You can configure caching in tiers. The client application process can host a cache locally (in memory and overflow to disk) and delegate to a cache server farm on misses. Even a 30 percent hit ratio on the local cache translates to significant savings in costs. The total cost associated with every single transaction comes from the CPU cycles spent, the network cost, the access to the database, and intangible costs associated with database maintenance. By managing the data as application objects, you avoid the additional cost (CPU cycles) associated with mapping SQL rows to objects.

Single-Hop Capability for Client/Server

Clients can send individual data requests, such as put and delete, in a single hop, directly to the server holding the data key. The clients store metadata about bucket locations for partitioned region data. This feature improves performance and client access to partitioned regions in the server tier.
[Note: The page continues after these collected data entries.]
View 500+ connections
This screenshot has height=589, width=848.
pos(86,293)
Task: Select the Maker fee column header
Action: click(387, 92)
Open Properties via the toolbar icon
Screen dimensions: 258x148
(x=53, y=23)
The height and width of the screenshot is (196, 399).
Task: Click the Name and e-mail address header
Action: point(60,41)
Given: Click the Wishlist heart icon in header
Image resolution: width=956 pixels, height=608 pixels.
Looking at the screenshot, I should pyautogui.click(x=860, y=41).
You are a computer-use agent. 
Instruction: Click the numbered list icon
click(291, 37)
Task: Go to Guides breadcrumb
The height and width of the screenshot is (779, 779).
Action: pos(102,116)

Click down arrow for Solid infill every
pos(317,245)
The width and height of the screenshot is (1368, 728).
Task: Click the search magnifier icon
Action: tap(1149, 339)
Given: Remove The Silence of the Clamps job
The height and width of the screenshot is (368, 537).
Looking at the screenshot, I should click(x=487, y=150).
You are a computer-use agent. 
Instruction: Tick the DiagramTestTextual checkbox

Heterogeneous Data Sharing

C#, C++ and Java applications can share application business objects without going through a transformation layer such as SOAP or XML. The server side behavior, though implemented in Java, provides a unique native cache for C++ and .NET applications. Application objects can be managed in the C++ process heap and distributed to other processes using a common "on-the-wire" representation for objects. A C++ serialized object can be directly deserialized as an equivalent Java or C# object. A change to a business object in one language can trigger reliable notifications in applications written in the other supported languages.

Client/Server Security

GemFire supports running multiple, distinct users in client applications. This feature accommodates installations where GemFire clients are embedded in application servers, and each application server supports data requests from many users. Each user may be authorized to access a small subset of data on the servers, as in a customer application where each customer can access only their own orders and shipments. Each user in the client connects to the server with its own set of credentials, and is given its own access authorization to the server cache.

Client/server communication has increased security against replay attacks. The server now sends the client a unique, random identifier with each response, to be used in the next client request. Because of the identifier, even a repeated client operation call is sent as a unique request to the server.